▶ EXERCISE OBJECTIVE
Please rewrite the records from the line with "Focus the Path input box" through the end of the records, changing "heading" to "title" and leaving everything else unchanged. Omit the pictures from your answer.

▶ DATASET ROWS
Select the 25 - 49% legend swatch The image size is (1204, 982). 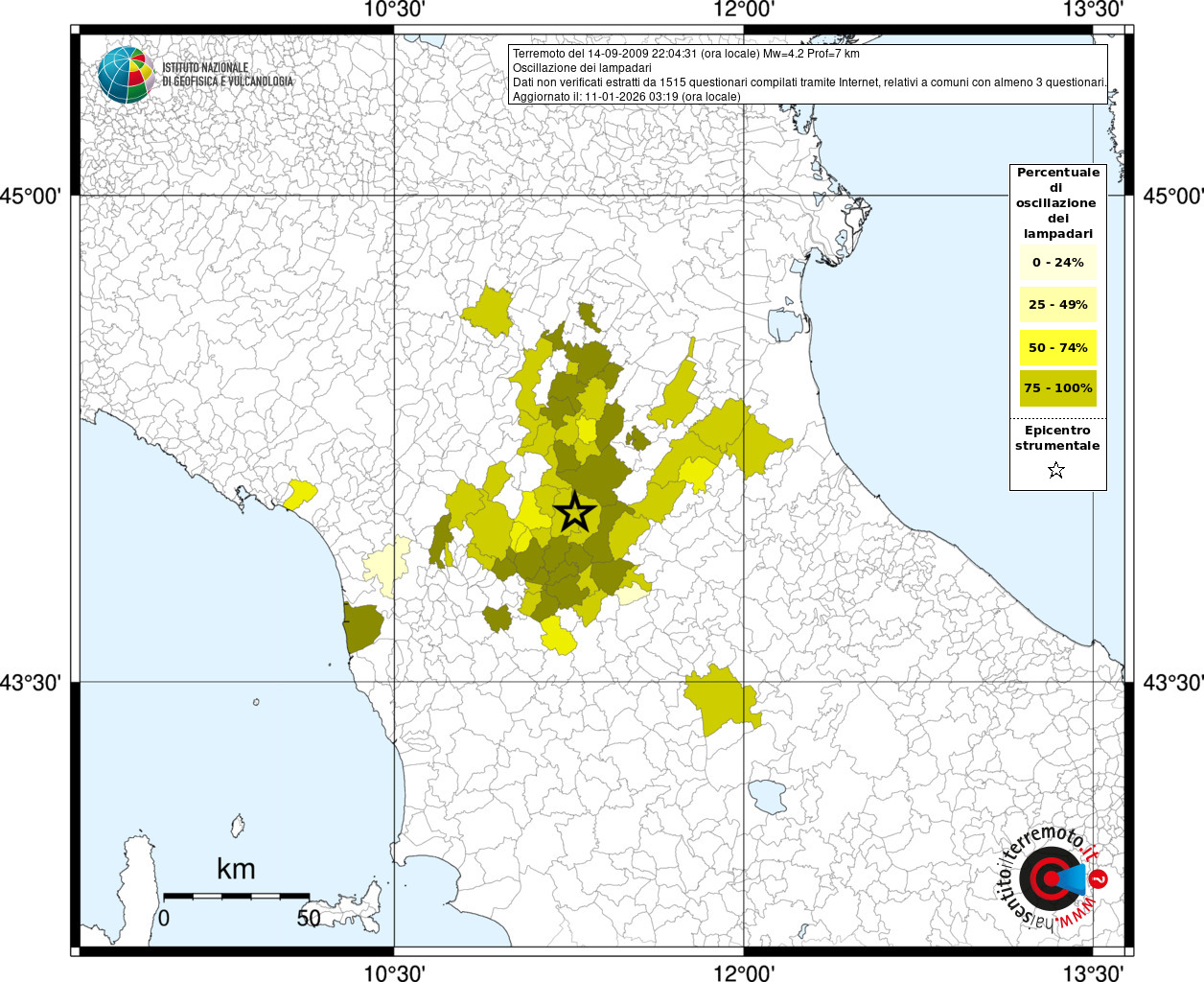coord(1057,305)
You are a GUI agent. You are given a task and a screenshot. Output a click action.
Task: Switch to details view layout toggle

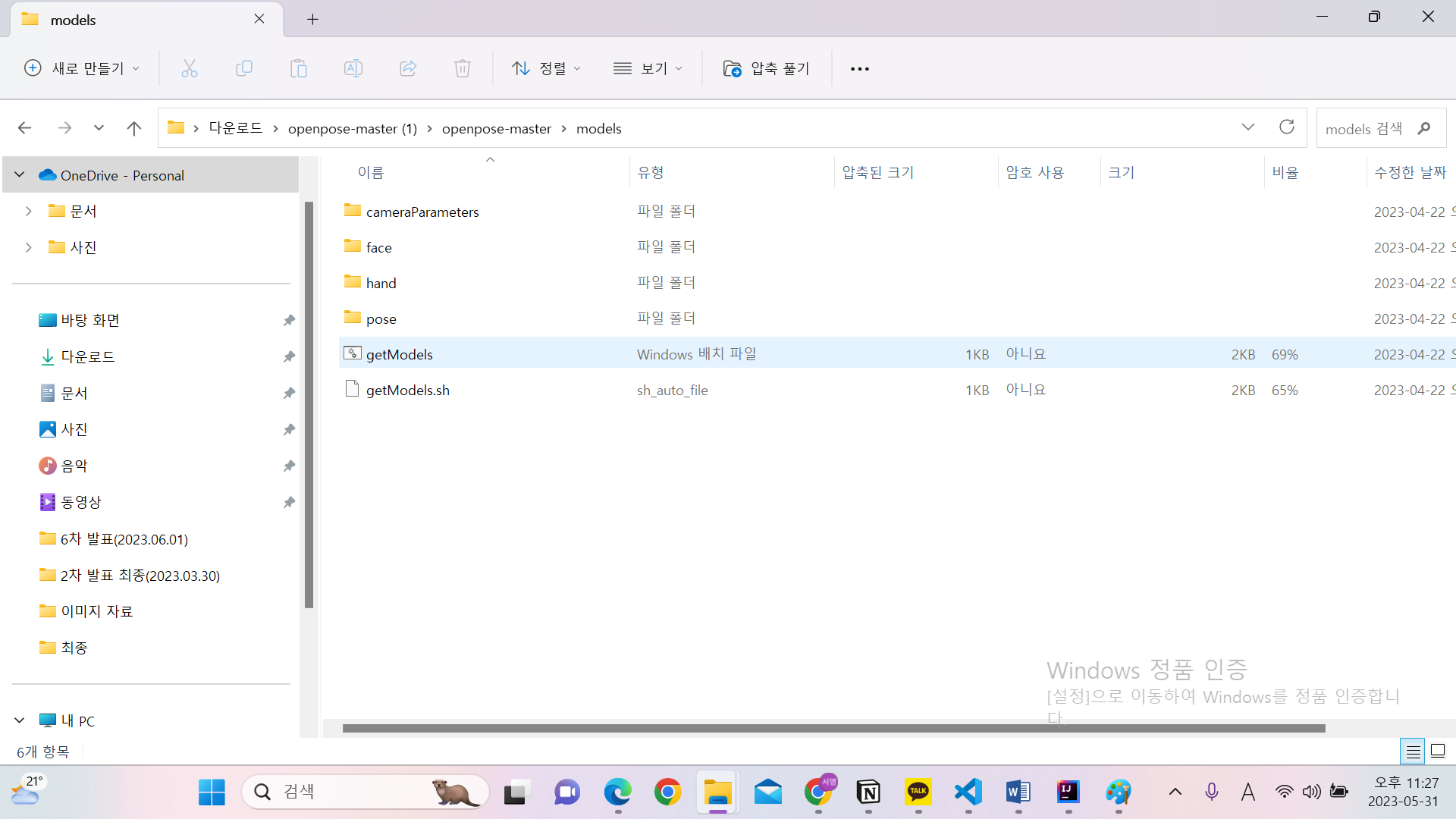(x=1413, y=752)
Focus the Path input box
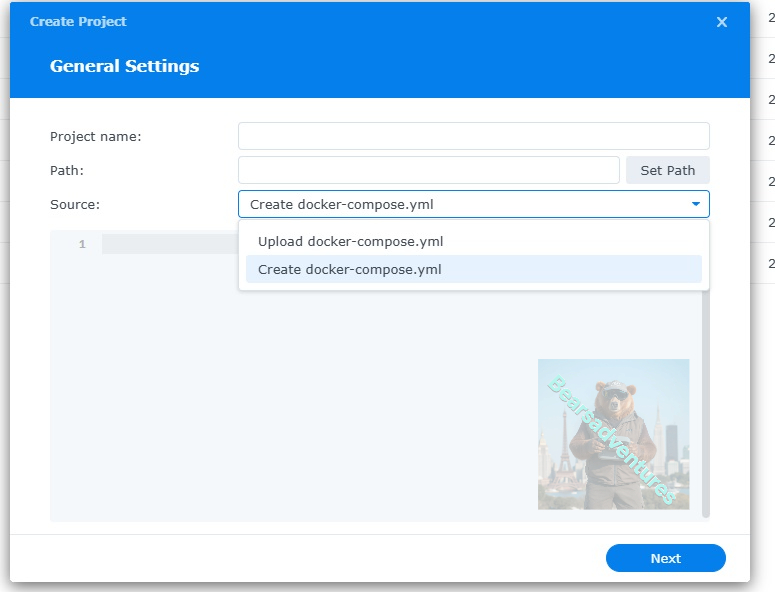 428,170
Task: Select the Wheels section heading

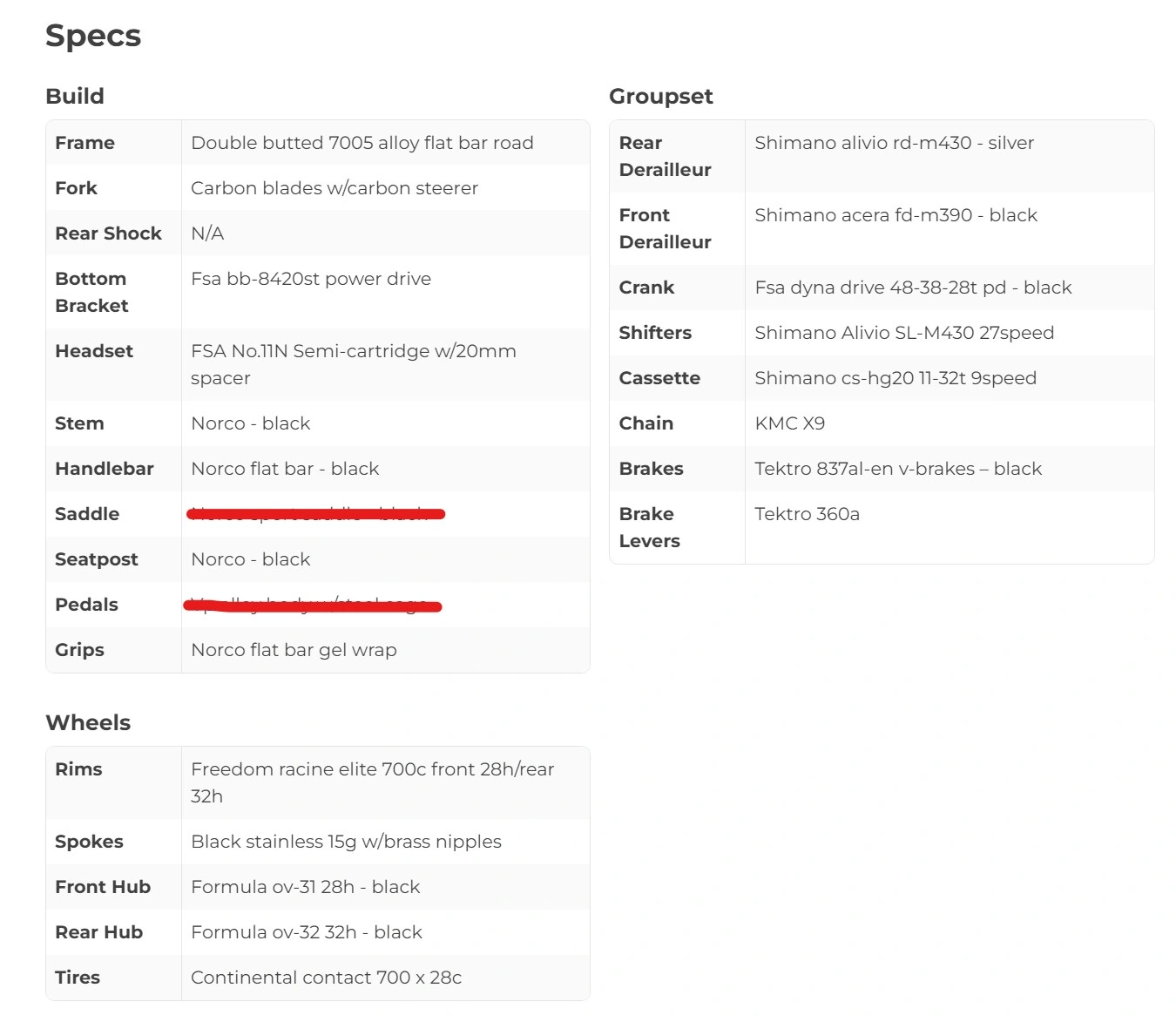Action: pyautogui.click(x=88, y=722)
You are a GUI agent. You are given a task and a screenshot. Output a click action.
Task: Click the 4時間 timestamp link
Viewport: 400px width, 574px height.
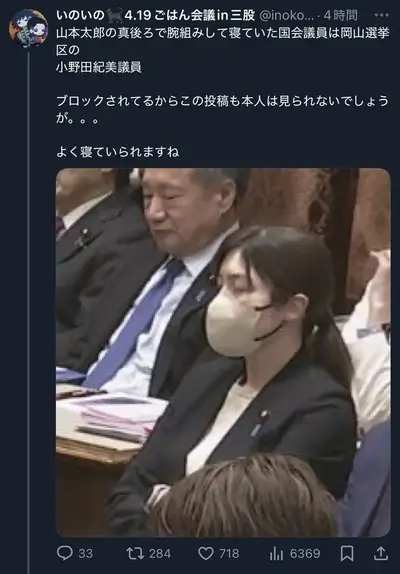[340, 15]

▶ FULL SOLUTION
Focus the Path input box
 428,170
Task: Select the Wheels section title

Action: pyautogui.click(x=88, y=722)
You are a GUI agent. You are given a task and a screenshot. Output a click action.
Task: Click the 4時間 timestamp link
Viewport: 400px width, 574px height.
[340, 15]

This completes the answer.